(PROMPT): Output the passage below about Van Every's time with the Red Sox and Pirates word for word, in full.

Van Every hit his first career home run on April 29, 2009 at Progressive Field against the Cleveland Indians. The solo shot during the top of the 10th inning turned out to be the winning hit as the Red Sox went on to win the game 6–5. The following day on April 30, Van Every pitched the final 2/3 of the eighth inning in a 13–0 loss to the Tampa Bay Rays. On July 8, Van Every was designated for assignment by the Red Sox to make room on the 40-man roster for Jed Lowrie, who was activated off the 60-day disabled list. On July 18, he was released by the Red Sox, after the 10 days of his waiver period expired.

=== Pittsburgh Pirates ===
On July 29, 2009, Van Every was signed by the Pittsburgh Pirates as a minor league free agent, and he was assigned to the Triple-A Indianapolis Indians. Knee surgery prevented Van Every from appearing for the Pirates organization.

(EXTRACTED ENTRIES):
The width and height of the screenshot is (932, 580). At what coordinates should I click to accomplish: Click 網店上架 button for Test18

...

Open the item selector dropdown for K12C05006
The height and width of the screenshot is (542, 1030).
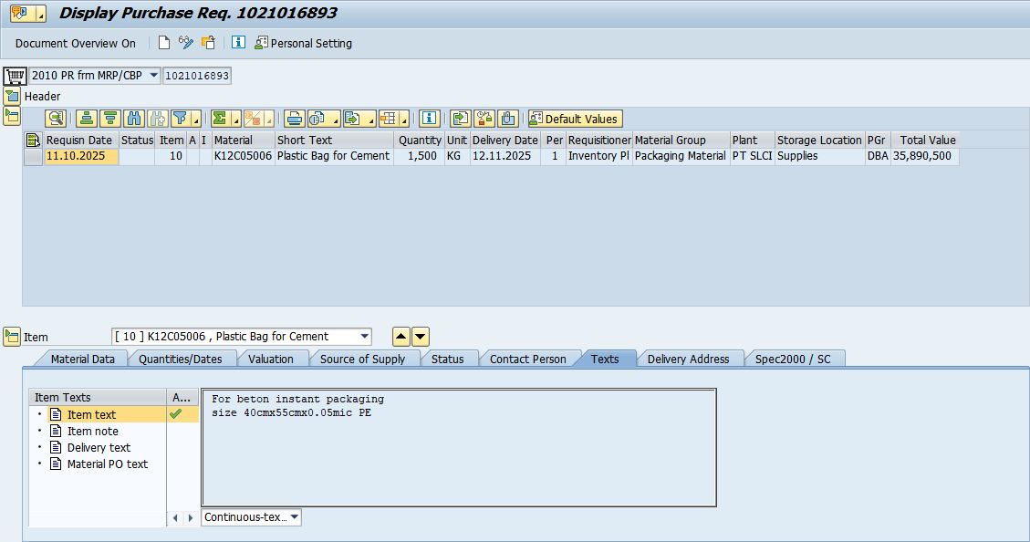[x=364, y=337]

...

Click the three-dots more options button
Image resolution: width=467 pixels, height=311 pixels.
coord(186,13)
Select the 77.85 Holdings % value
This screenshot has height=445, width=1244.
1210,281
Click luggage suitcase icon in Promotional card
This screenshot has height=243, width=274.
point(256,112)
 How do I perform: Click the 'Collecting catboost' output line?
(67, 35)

(WRITTEN SOLUTION):
Van Every hit his first career home run on April 29, 2009 at Progressive Field against the Cleveland Indians. The solo shot during the top of the 10th inning turned out to be the winning hit as the Red Sox went on to win the game 6–5. The following day on April 30, Van Every pitched the final 2/3 of the eighth inning in a 13–0 loss to the Tampa Bay Rays. On July 8, Van Every was designated for assignment by the Red Sox to make room on the 40-man roster for Jed Lowrie, who was activated off the 60-day disabled list. On July 18, he was released by the Red Sox, after the 10 days of his waiver period expired.

=== Pittsburgh Pirates ===
On July 29, 2009, Van Every was signed by the Pittsburgh Pirates as a minor league free agent, and he was assigned to the Triple-A Indianapolis Indians. Knee surgery prevented Van Every from appearing for the Pirates organization.